* Task to complete *
Below are lines of data; restate word for word those running from the line containing "At what coordinates" to the line containing "Click the green", inclusive, and no others.

* Source data *

"""

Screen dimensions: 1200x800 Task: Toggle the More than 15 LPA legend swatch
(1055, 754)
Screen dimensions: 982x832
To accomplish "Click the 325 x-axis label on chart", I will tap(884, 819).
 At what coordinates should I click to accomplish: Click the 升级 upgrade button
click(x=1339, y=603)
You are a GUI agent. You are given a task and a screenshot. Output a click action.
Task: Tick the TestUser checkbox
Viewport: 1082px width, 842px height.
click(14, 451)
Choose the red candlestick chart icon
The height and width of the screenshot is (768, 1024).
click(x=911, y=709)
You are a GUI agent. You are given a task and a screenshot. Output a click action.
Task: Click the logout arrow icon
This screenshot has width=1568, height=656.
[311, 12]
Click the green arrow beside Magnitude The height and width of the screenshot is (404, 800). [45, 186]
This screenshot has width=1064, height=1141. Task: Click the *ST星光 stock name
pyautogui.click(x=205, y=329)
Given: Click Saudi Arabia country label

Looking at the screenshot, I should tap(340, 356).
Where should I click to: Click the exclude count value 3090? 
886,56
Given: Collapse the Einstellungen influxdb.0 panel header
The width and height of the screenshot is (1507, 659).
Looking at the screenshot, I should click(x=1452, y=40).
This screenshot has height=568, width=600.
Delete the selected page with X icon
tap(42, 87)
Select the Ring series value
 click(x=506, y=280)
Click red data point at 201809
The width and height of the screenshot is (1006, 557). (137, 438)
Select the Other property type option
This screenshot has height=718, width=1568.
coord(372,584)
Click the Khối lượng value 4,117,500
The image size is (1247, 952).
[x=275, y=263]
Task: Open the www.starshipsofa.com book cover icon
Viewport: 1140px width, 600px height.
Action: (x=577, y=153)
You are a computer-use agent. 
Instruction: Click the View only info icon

"""

* Your response *
 At what coordinates should I click to accomplish: Click the 升级 upgrade button
click(x=1339, y=603)
You are a GUI agent. You are given a task and a screenshot. Output a click action.
Task: Tick the TestUser checkbox
Viewport: 1082px width, 842px height.
click(14, 451)
Choose the red candlestick chart icon
The height and width of the screenshot is (768, 1024).
click(x=911, y=709)
You are a GUI agent. You are given a task and a screenshot. Output a click action.
Task: Click the logout arrow icon
This screenshot has width=1568, height=656.
[311, 12]
Click the green arrow beside Magnitude The height and width of the screenshot is (404, 800). [45, 186]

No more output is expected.